Africa’s Climate Vision on the Global Stage

Speaking during the session on Forests and Oceans, Dr. Ould Tah framed Africa’s ecosystems as the world’s insurance policy against climate collapse.

“We are gathered here out of a collective duty to protect nature — our most precious ally in humanity’s survival,” he told the plenary.

African delegates echoed his urgency. The Republic of Congo highlighted the continent’s role as home to 17 percent of the world’s tropical forests, losing 3.7 million hectares annually, while Nigeria’s Vice President Kashim Shettima urged equitable access to carbon markets so African nations can restore and monetize their forest and ocean resources.

“Africa isn’t asking for aid,” Shettima said. “We are asking for access — to trade fairly in the carbon economy our ecosystems already sustain.”

From the Congo Basin to the Amazon: A Shared Climate Destiny

Ould Tah underscored that Africa’s forests and wetlands are not just natural wonders — they are critical climate regulators.

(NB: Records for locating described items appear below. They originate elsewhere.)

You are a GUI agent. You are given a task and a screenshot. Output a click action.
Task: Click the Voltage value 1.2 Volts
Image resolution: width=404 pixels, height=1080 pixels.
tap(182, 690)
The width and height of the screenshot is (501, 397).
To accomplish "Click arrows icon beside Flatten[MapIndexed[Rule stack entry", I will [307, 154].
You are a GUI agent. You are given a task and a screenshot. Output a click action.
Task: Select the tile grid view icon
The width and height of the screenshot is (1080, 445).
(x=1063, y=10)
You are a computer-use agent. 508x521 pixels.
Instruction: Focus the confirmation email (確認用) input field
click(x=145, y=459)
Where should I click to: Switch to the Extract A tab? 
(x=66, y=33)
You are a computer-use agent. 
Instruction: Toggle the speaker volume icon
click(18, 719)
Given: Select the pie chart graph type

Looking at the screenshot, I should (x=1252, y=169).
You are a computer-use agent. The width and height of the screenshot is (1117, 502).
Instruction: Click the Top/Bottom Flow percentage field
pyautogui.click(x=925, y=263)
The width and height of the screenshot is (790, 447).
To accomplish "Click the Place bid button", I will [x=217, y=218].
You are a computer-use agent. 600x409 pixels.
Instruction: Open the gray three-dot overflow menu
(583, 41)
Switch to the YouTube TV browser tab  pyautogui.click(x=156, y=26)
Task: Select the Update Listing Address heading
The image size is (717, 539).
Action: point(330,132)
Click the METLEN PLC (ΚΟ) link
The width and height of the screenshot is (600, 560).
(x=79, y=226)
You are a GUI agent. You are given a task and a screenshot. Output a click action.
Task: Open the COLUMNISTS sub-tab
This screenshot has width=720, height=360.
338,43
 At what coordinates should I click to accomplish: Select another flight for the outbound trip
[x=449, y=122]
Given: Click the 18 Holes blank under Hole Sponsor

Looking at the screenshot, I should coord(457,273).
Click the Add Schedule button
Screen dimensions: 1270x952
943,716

“The Congo Basin holds the world’s largest tropical peatlands — storing nearly 29 billion tons of carbon, the equivalent of three years of global emissions,” he noted.

Alongside Brazilian President Luiz Inácio Lula da Silva, Ould Tah launched the Tropical Forests Forever Facility, a joint initiative linking the Amazon and Congo Basins to preserve the planet’s last great green lungs.

He called it “a milestone in global climate solidarity — aligning South-South cooperation with Africa’s biodiversity programs like the Congo Basin Forest Fund.”